(Element and text location entries)
________

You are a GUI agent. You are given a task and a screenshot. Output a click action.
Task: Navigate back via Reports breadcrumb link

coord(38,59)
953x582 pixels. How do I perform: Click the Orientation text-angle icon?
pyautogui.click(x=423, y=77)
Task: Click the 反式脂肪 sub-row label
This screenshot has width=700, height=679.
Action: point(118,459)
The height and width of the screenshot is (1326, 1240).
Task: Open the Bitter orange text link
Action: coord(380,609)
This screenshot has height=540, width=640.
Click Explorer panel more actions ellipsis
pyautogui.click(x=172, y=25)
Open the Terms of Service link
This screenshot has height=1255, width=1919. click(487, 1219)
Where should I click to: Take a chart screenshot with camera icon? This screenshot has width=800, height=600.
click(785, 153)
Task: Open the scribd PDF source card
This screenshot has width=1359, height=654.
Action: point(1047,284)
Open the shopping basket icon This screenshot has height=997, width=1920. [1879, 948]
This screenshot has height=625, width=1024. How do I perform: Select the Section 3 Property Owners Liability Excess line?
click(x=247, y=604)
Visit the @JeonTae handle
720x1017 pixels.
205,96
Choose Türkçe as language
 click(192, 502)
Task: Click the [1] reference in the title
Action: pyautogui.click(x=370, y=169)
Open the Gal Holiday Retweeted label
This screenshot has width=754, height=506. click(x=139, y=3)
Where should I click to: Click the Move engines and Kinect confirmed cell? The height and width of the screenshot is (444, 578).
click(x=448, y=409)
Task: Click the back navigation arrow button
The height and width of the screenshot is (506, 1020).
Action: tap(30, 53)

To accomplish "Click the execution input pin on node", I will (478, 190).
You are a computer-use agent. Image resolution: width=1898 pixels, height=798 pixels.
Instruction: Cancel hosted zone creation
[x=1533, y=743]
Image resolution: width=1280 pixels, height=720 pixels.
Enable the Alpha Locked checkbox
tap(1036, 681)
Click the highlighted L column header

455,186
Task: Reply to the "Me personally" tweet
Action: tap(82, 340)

________

Can you reproduce the entries word for word, starting at the very first line and ending at the line that contains "Action: tap(30, 53)"?

◆ **Reply**:
You are a GUI agent. You are given a task and a screenshot. Output a click action.
Task: Navigate back via Reports breadcrumb link

coord(38,59)
953x582 pixels. How do I perform: Click the Orientation text-angle icon?
pyautogui.click(x=423, y=77)
Task: Click the 反式脂肪 sub-row label
This screenshot has width=700, height=679.
Action: point(118,459)
The height and width of the screenshot is (1326, 1240).
Task: Open the Bitter orange text link
Action: coord(380,609)
This screenshot has height=540, width=640.
Click Explorer panel more actions ellipsis
pyautogui.click(x=172, y=25)
Open the Terms of Service link
This screenshot has height=1255, width=1919. click(487, 1219)
Where should I click to: Take a chart screenshot with camera icon? This screenshot has width=800, height=600.
click(785, 153)
Task: Open the scribd PDF source card
This screenshot has width=1359, height=654.
Action: point(1047,284)
Open the shopping basket icon This screenshot has height=997, width=1920. [1879, 948]
This screenshot has height=625, width=1024. How do I perform: Select the Section 3 Property Owners Liability Excess line?
click(x=247, y=604)
Visit the @JeonTae handle
720x1017 pixels.
205,96
Choose Türkçe as language
 click(192, 502)
Task: Click the [1] reference in the title
Action: pyautogui.click(x=370, y=169)
Open the Gal Holiday Retweeted label
This screenshot has width=754, height=506. click(x=139, y=3)
Where should I click to: Click the Move engines and Kinect confirmed cell? The height and width of the screenshot is (444, 578).
click(x=448, y=409)
Task: Click the back navigation arrow button
The height and width of the screenshot is (506, 1020).
Action: tap(30, 53)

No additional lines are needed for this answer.